| What the exercise asks |
From the entries below, return every line that includes the word "with".

| Records to process |
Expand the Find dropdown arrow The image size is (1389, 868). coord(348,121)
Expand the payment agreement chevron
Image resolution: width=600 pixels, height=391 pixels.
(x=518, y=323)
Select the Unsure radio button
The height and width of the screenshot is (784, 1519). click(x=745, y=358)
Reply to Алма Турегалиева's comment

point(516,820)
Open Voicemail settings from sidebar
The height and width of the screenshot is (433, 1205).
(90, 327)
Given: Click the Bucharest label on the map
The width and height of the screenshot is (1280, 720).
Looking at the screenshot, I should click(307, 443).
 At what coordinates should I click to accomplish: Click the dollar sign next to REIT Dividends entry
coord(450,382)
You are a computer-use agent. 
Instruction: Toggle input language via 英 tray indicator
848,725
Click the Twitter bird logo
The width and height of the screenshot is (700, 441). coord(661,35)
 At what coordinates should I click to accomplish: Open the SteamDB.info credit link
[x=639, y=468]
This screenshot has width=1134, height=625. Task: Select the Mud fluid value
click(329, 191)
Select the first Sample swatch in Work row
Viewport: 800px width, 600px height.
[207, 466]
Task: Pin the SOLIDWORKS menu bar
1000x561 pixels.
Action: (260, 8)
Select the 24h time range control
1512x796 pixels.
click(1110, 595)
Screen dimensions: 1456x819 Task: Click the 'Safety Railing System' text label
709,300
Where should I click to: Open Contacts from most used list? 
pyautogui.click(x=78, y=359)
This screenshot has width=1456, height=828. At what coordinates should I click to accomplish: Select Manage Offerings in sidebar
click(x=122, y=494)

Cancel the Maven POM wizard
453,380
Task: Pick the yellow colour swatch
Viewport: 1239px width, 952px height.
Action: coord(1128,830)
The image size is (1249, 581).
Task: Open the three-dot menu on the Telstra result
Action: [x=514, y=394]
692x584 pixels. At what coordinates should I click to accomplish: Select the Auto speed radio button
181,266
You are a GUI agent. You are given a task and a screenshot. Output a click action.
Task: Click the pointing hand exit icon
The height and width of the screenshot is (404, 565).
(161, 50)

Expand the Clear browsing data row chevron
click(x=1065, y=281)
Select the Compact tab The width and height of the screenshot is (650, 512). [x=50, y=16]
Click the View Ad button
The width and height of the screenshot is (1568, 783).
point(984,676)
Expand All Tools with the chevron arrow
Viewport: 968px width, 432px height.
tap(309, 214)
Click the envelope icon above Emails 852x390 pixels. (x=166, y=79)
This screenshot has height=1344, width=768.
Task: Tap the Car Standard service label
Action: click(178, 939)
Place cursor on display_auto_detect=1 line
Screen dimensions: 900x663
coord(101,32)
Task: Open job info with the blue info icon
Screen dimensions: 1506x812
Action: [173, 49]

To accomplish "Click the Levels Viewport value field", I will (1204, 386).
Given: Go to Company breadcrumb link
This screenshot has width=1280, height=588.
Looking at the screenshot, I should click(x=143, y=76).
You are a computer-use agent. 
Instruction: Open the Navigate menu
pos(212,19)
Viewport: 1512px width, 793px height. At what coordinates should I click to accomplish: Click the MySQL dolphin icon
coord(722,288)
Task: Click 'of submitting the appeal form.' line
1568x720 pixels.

| Solution to this problem |
Expand All Tools with the chevron arrow
Task: Open job info with the blue info icon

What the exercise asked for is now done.